- [Document]
[START]

Defying some logic

2014-07-30

The elimination of && and || is a deceitfully difficult one. Yet I needed to do this as part of a bigger transformation. In the end, this elimination of expression logic turned out far more difficult than the other transformation. Or at least more work. I nailed it though. This post explains how, what, and in part why.

Let's start with the why. To create the streaming parser I needed to slice out certain function calls from pseudo-arbitrary expressions. It was necessary because I needed to return conditionally and you can't return mid-way an expression in JS. You could force an exception but it's really not the same :) I say pseudo-arbitrary because I only needed to take my source code into account, my coding style, and my usage of the language. That meant some liberty in skipping some awkward stuff like with, for-in and eval. Though I'm certain you can do it for them as well, I see no reason why not. The reason you need to remove logic is because the alternative is being way more semantic about partial expression rewrites.

For example:

Code:
foo(f() && g());

If I wanted to slice out the g(), I'd also need to slice out the f() because I need to make sure g() happens conditionally on the return value of f().

Ok so the goal is to take fairly arbitrary JS source and eliminate all usages of && and ||. Let's take a look at where they might occur. Obviously they can only occur inside an expression. But unfortunately those can occur in many places:

Code:
foo || bar;
f(a || b);
if (a || b) c;
while (a || b) c;
for (a || b; a || b; a || b) c;
for (c in a || b) d;
switch (a || b) {
case a || b:
a || b;
default:
a || b;
}
do {} while(a || b);
return a || b;
var c = a || b;
for (var c = a || b;;);
with (a || b) c;
eval('a || b');
a || b ? a || b : a || b;

As said, since I'm targeting my own source code I can make certain assumptions. The source code of zeparser has no with, no eval, doesn't do important stuff in case expressions, nor in ternary operators, has no for-in, and can ignore variable declarations inside regular fors. Additionally, I don't have to worry about function inception cases; I only process the body of functions with a certain fingerprint and these functions do not contain other functions. This means we don't have to deal with a couple of parsing problems which make a generic solution much more work, though still not impossible.

In my approach I'm using my parser, which only gives me a stream of tokens. I'll concede immediately that an actual parse tree may have helped me here in some cases. But I'll also note that it would not have made the job a breezer.

It's funny. When I first looked at this problem it seemed so trivial to me. Just slice out stuff between logic ops, turn them into individual statements. Rinse and repeat. Let's take a look at why it's not that trivial.

[END]

- [Written tasks]
1 - Retype the part of the post on eliminating && and || that begins at the words "In my approach" and stops after "job a breezer.", word for word.
2 - According to the post on eliminating && and ||, which language constructs does the zeparser source code not contain at all?

- [Stored data]
[START]

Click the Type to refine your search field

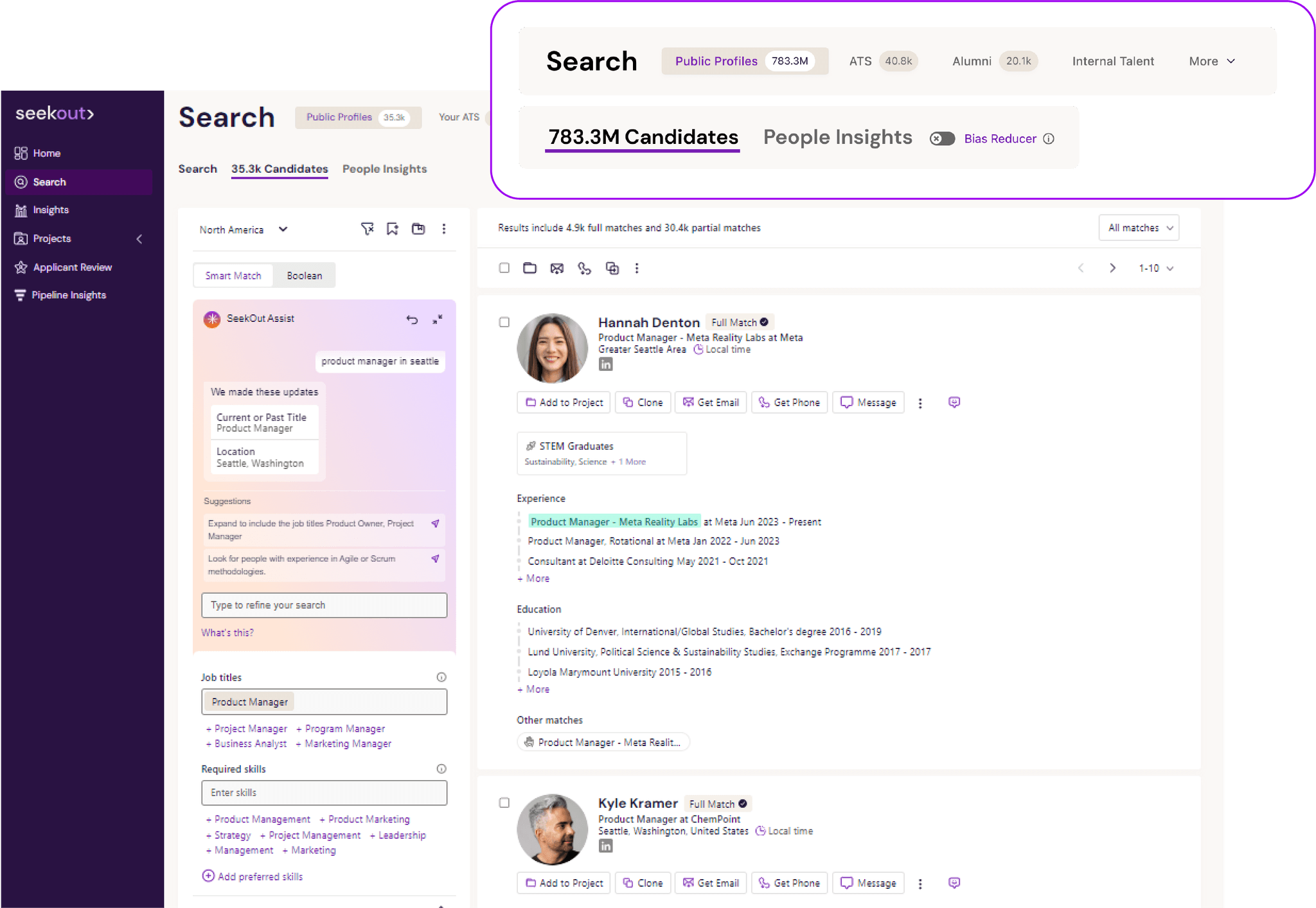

[END]

- [Answer list]
1 -
In my approach I'm using my parser, which only gives me a stream of tokens. I'll concede immediately that an actual parse tree may have helped me here in some cases. But I'll also note that it would not have made the job a breezer.

2 - It has no with, no eval, and no for-in.